SEER data for overall leukemia five-year survival is 67%, with CML at approximately 73% and CLL at approximately 88%. Unlike solid tumors, leukemia is systemic at presentation and not staged by localized/distant categories, making early CBC-based detection especially impactful.
2.Kuan JW, Su AT, Leong CF, Osato M, Sashida G. “Systematic review of pre-clinical chronic myeloid leukaemia.” Int J Hematol. 2018;108(5):465–484.
Review of 10 studies (17 subjects in the pre-clinical CML phase) showing that basophil percentage correlates better with BCR-ABL1 percentage than total WBC or eosinophil count, and diverges before leukocytosis reaches diagnostic thresholds. Establishes basophilia as the earliest CBC marker for CML.

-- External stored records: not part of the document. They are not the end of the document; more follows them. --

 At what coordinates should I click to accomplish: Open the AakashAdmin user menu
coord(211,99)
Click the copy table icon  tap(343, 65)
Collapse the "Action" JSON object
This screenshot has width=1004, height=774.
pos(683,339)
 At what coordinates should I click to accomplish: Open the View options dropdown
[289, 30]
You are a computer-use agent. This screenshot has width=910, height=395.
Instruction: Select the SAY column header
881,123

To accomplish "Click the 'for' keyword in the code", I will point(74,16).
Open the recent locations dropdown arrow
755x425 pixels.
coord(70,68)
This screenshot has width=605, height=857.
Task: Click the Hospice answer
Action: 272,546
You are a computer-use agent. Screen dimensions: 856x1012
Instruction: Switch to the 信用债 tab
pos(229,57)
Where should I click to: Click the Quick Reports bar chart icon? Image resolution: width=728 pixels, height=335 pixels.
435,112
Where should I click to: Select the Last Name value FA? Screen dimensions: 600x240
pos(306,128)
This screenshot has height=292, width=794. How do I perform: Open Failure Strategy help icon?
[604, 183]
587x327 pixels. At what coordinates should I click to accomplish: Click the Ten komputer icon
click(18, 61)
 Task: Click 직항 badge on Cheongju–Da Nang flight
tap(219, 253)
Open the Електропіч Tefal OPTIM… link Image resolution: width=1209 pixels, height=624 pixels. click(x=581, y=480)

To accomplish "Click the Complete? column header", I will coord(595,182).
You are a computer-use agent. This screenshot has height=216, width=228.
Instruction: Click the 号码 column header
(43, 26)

3.Aoki J, Khalid O, Kaya C, Salama ME. “Machine Learning Model Predicts Abnormal Lymphocytosis Associated With Chronic Lymphocytic Leukemia.” JCO Clin Cancer Inform. 2025;9:e2400197.
Random forest model trained on 1,090,707 adult patients over 7-year longitudinal CBC data achieving AUC 0.92. Most important features: absolute lymphocyte count (initial and slope), WBC trajectory, and platelet count. Demonstrates that a CLL-detection algorithm could be built directly from routine primary care CBC sequences.
4.Hauser RG, Esserman D, Beste LA, et al. “A Machine Learning Model to Successfully Predict Future Diagnosis of Chronic Myelogenous Leukemia With Retrospective Electronic Health Records Data.” Am J Clin Pathol. 2021;156(6):1142–1148.
XGBoost and LASSO models trained on 1,623 CML patients from the Veterans Health Administration. AUC 0.87–0.96 at diagnosis, 0.75–0.83 at 6 months before, and 0.58–0.73 at 5 years before. Most informative CBC feature: basophil percentage.
5.Padmanabhan R, El Alaoui Y, Elomri A, Qaraqe MK, El Omri H, Taha RY. “Machine Learning for Diagnosis and Screening of Chronic Lymphocytic Leukemia Using Routine Complete Blood Count (CBC) Results.” Stud Health Technol Inform. 2023;305:279–282.
Eight machine learning models trained on 11 CBC parameters for CLL detection. XGBoost achieved 98.62% accuracy, Logistic Regression 97.63%. Demonstrates that standard CBC parameters alone, without any specialty testing, achieve near-perfect discrimination for CLL when processed by machine learning classifiers.